Generally, the proposed method outperforms the classical approach. This is particularly evident for low lesion loads, whereas the two performances tend to converge for high lesion loads. The highest improvements of the proposed method over the FDR correction approach were 36% in DSC (TTL \(\mathrm {\approx 3\,cm^{3}}\)), 73% in PPV (TTL \(\mathrm {\approx 3\,cm^{3}}\)), and 31% in F1 score (TTL \(\mathrm {\approx 8\,cm^{3}}\)). The average improvements were about 10% in DSC, 20% in PPV, and 10% in F1 score. Overall, we observed that all the scores tend to decrease with the total lesion load. This can be partially explained by the disagreement among the experts, which increases and hence becomes more relevant for a lower lesion load.

4 Conclusion

In this paper, we have proposed an automatic and unsupervised framework for the segmentation of MS lesions from multimodal MRI. It computes a voxel-wise probability map by comparing a patient with a group of controls, and it estimates locally multivariate probabilities using an a-contrario approach. Experiments have shown that the method outperforms the classical FDR-correction approach.

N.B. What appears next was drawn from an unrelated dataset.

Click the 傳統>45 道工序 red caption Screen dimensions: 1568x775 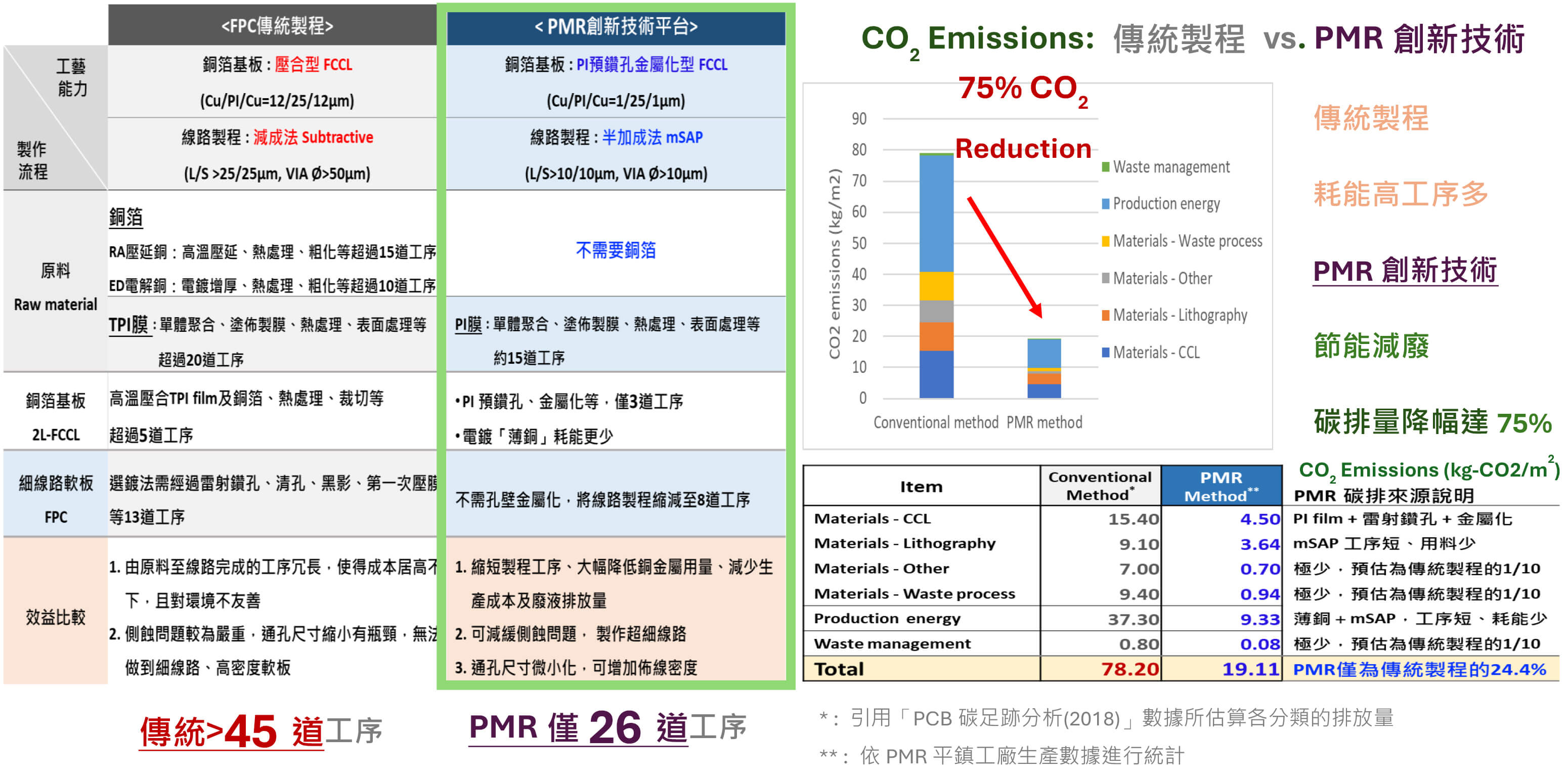tap(260, 731)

Improvements increase with decreasing total lesion load, indicating that the proposed method is more specific and sensitive for patients with low lesion loads. The performance of the method relies on parameters, i.e. size of a region and set of thresholds, that must be accurately tuned on a set of cases.

Evaluation was performed on the MICCAI 2016 MS lesions segmentation challenge dataset, comprising clinical images acquired with different MR scanners and acquisition protocols [10]. This is an important aspect when developing techniques that are meant to be employed in the clinical practice. Compared to the results from the challenge results board (see footnote 1), the accuracy of the proposed framework was similar to that of the top rank strategies. Compared to other multivariate approaches, such as Machine Learning techniques, it has the clear advantage of being simple and not computationally intensive. These are important benefits, as the primary objective of the proposed framework is to assist radiologists in the clinical practice.